Records provided:
— Begin —

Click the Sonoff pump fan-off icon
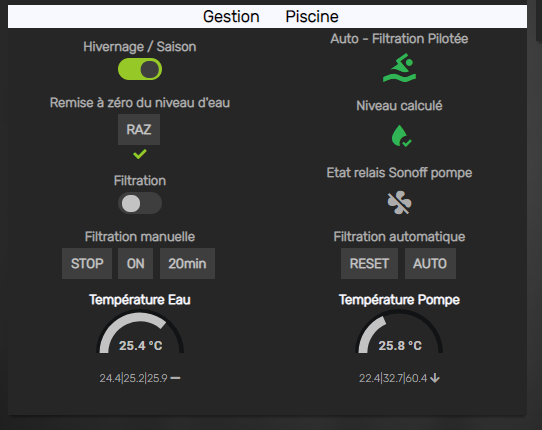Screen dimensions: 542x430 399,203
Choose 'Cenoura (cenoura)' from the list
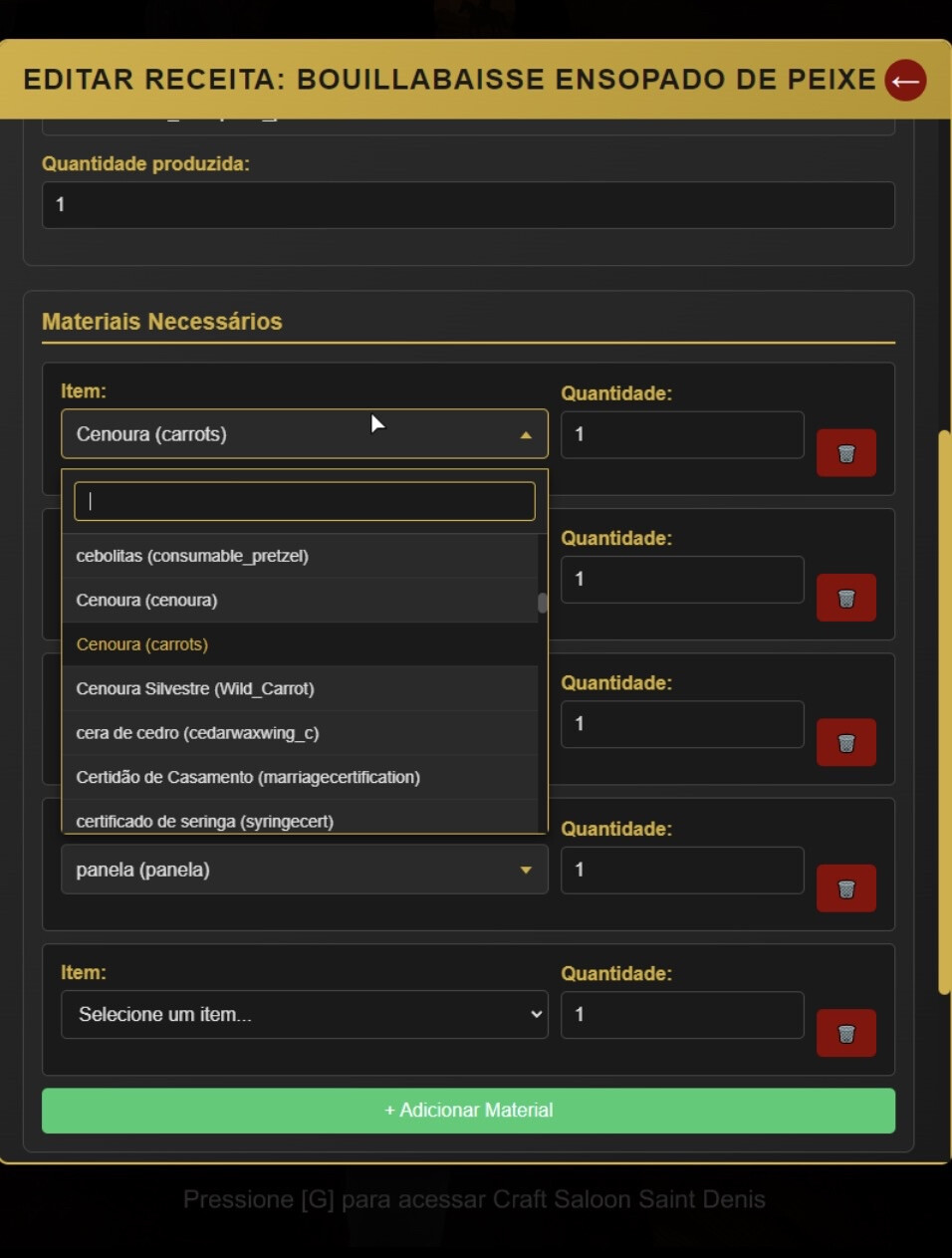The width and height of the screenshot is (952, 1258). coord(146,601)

— End —
— Begin —

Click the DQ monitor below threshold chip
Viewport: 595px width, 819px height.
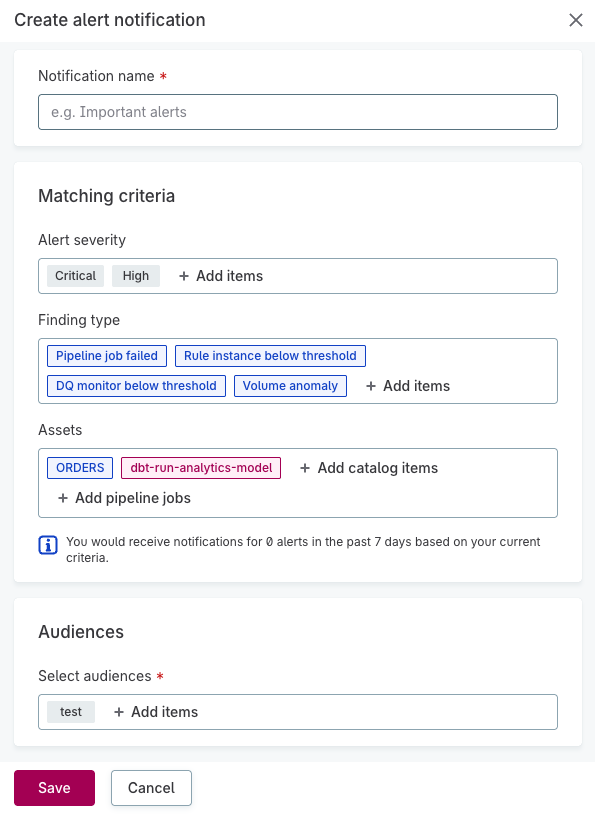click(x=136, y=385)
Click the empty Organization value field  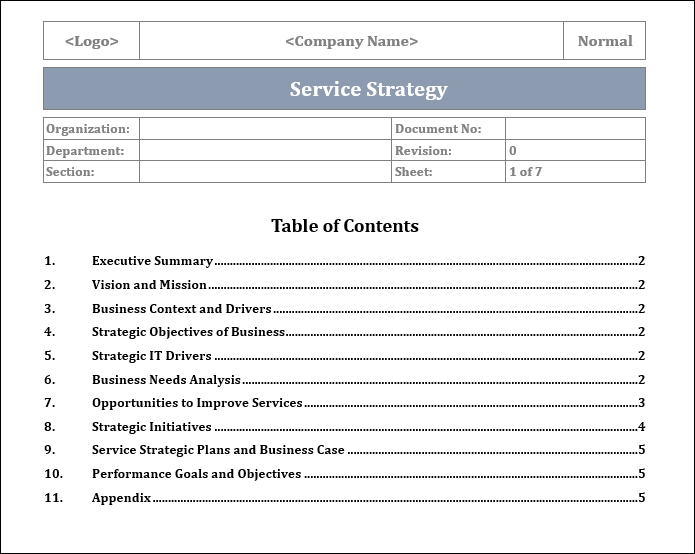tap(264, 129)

— End —

Job: Render the stretch from the line containing "Click the Sonoff pump fan-off icon" through the line containing "The width and" as a JSON list of strings, one per line, omitting blank lines and leaving out the pictures.

Result of this task:
[
  "Click the Sonoff pump fan-off icon",
  "Screen dimensions: 542x430 399,203",
  "Choose 'Cenoura (cenoura)' from the list",
  "The width and height of the screenshot is (952, 1258). coord(146,601)"
]